The latest deviceTRUST 21.1.210 for Microsoft Windows is now available to Download.

deviceTRUST 20.2.400

This release contains bug fixes and minor changes to the deviceTRUST Host, Client and Console. See deviceTRUST 20.2.300 release notes for full details of the new features introduced in 20.2.300. If upgrading, please refer to Compatibility for changes in this release.


  • Added a new option to encrypt the contents of the policy file when exporting a deviceTRUST policy file to disk.

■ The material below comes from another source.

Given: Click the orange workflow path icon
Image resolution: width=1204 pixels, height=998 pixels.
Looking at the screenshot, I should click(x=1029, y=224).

Files exported with encryption require a 20.2.400 or later deviceTRUST Host.
  • Added a new feature to the Citrix Policy task to control the allowed clipboard formats permitted by the client or session.
  • Added a Duration field measured in milliseconds to all Printer Mapping and Drive Mapping audit events ensuring clarity of the time taken to map remote resources.

Bug Fixes

  • Fixed an issue when reconnecting to a virtual session, where the time that we prevented access could increase depending upon the behavior of applications already running within the session.
  • Fixed an issue where no remote device properties were available when using the immediate blocking method to prevent blocking logon or reconnect whilst properties are read from the remote device.
  • Fixed an issue where during a reconnect to a virtual session, a Save As prompt could appear within focused Microsoft Office apps, or other application specific behavior consistent with pressing the F12 key.
  • Fixed an issue where multiple ‘351 - Registry Updated’ audit events could be raised when using the Printer setting to let windows manage my default printer.
  • Fixed various issues connecting to Amazon WorkSpaces that could result in the deviceTRUST Host failing to establish a connection to the deviceTRUST Client.

Citrix Virtual Apps and Desktops 7 2109 Support

Citrix’s latest release includes a change to enable the virtual channel allow list by default. The result is that a Citrix configuration change is now required for the deviceTRUST Host to be able to open a virtual channel to the deviceTRUST Client.

The required Citrix configuration change is to add DEVTRST,C:\Program Files\deviceTRUST\Host\Bin\dthost.exe to the Citrix Virtual channel allow list policy setting. Once deployed, this can be verified on the virtual session by checking the content of the VirtualChannelWhiteList registry value within the key HKEY_LOCAL_MACHINE\SOFTWARE\Policies\Citrix\VCPolicies.

More information can be found in Citrix’s virtual channel security documentation.


If upgrading from deviceTRUST 20.1.200 or earlier, be sure to refer to the deviceTRUST 20.1.200 Compatibility notes.

If upgrading from an earlier deviceTRUST 20.2 release, ensure all deviceTRUST Hosts are upgraded before applying policy that has been written by the deviceTRUST Console 20.2.400 or later.

There have been no changes to the ADMX policy definitions.